Friday Letter Selling China’s macro dream alone is not enough

Of more than a thousand managers active in China to choose from, one experienced LP estimates there are fewer than a dozen genuinely worthy of a commitment. GPs looking for funding will need to do more to point to China’s growth story.   

An anecdote from Xiang-Dong Yang, managing director of Carlyle Asia Partners, serves to illustrate the proliferation of managers now dabbling in private equity in China. “Two private equity executives [are] talking in a Beijing taxi,” he told delegates at the HKVCA Asia Private Equity Forum, “when the taxi driver turns around and says, ‘You’re in private equity? I’m also doing some private equity investing.’”
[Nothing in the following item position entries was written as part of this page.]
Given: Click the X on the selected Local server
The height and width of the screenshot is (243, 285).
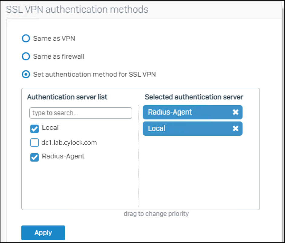Looking at the screenshot, I should click(x=235, y=128).
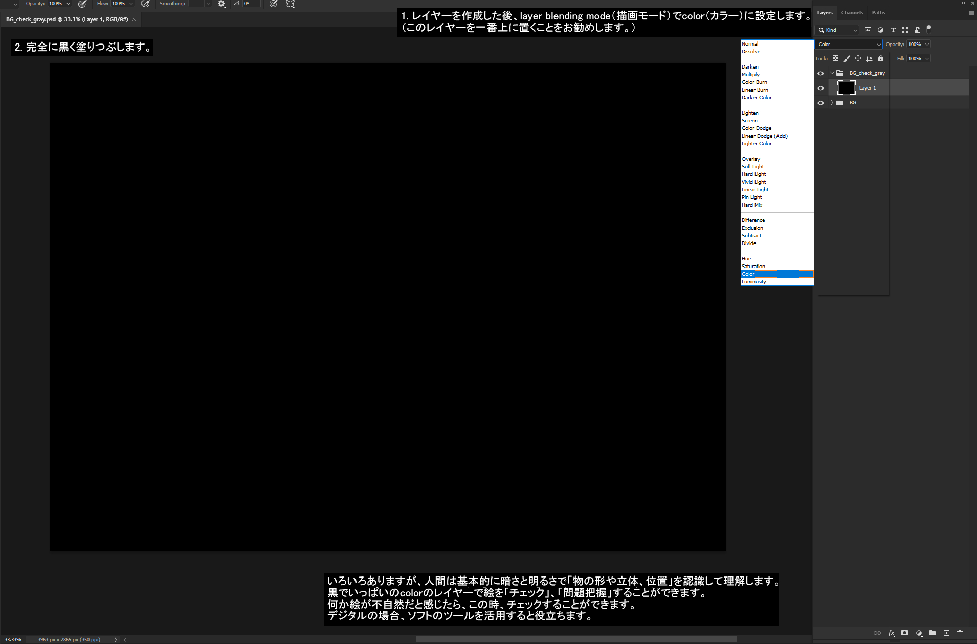
Task: Hide Layer 1 using its eye icon
Action: point(820,88)
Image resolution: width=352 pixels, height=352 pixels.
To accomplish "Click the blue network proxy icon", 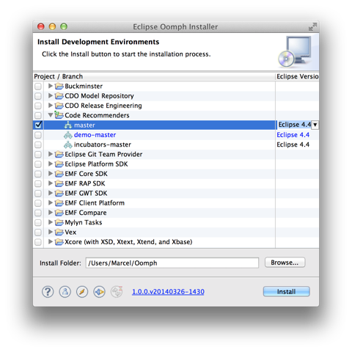I will (x=99, y=292).
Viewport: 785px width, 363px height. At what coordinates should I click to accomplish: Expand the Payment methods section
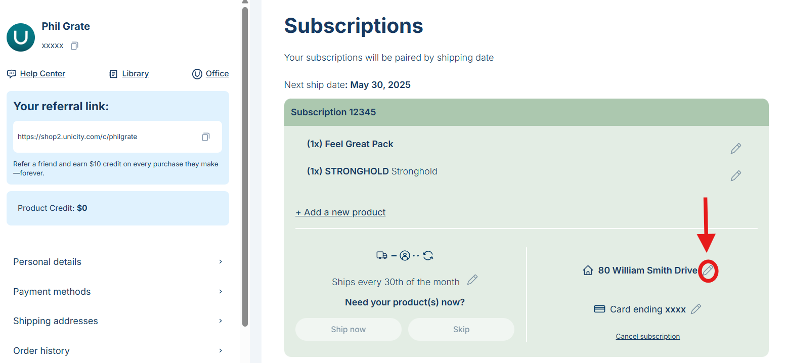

When even the taxi drivers are claiming to be involved in private equity, you have a problem. Picking through the multitude of firms active in the country’s private capital market is an enormous challenge, not least because China remains a relatively young market and track records are shallow or non-existent in many cases.

The reasons for this proliferation are obvious. Everyone wants a piece of China’s remarkable growth story. At a time when most Western nations are seeing GDP contract or stagnate, China’s grew by more than 9 percent last year. Trade volume rose by more than 20 percent to $3.6 trillion. More than half the population now lives in urban areas for the first time in the country’s 5,000-year history.

Managers who use this macro story as part of their pitch are likely to be ploughing a fruitless furrow however. Everyone (cab drivers included) is already sold on the growth story, and from an investor’s perspective, there are cheaper and easier ways to piggy-back onto that trend. The truly successful GPs deliver something else – an ability to sift through the cornucopia of investment opportunities, pluck out the most choice, and then burnish the gems they uncover.

Doug Coulter, head of LGT Capital Partners’ Asia-Pacific private equity unit, rejects the use of the macro argument when managers pitch funds to him. “We meet about 600 GPs a year with the majority of those being Chinese. The days of selling the China dream are over. For a manager at this point in time to go to the West and talk about the urbanisation and the rise of the Chinese consumer, I mean, it’s a joke, right? Every single GP that walks into our office says the same thing. Just because these ‘mega-trends’ are happening, [it] doesn’t mean that you can make money off them. You want to be part of those trends, but not everyone is going to have a 5x fund.”

Finding those capable of delivering alpha in a complex, and vast, market like China is going to be one of the key challenges for LPs over the next few years. But channelling the capital inflows appropriately will take patience and circumspection from investors.

It’s beyond doubt that China will only grow more important as a private equity market. Within a decade, it could well be on a par with Europe and North America. But unravelling its complexities and sifting through the ever-increasing herd of managers to find the true thoroughbreds will take patience and great diligence. ‘Move in haste, repent at leisure’ seems an apt maxim.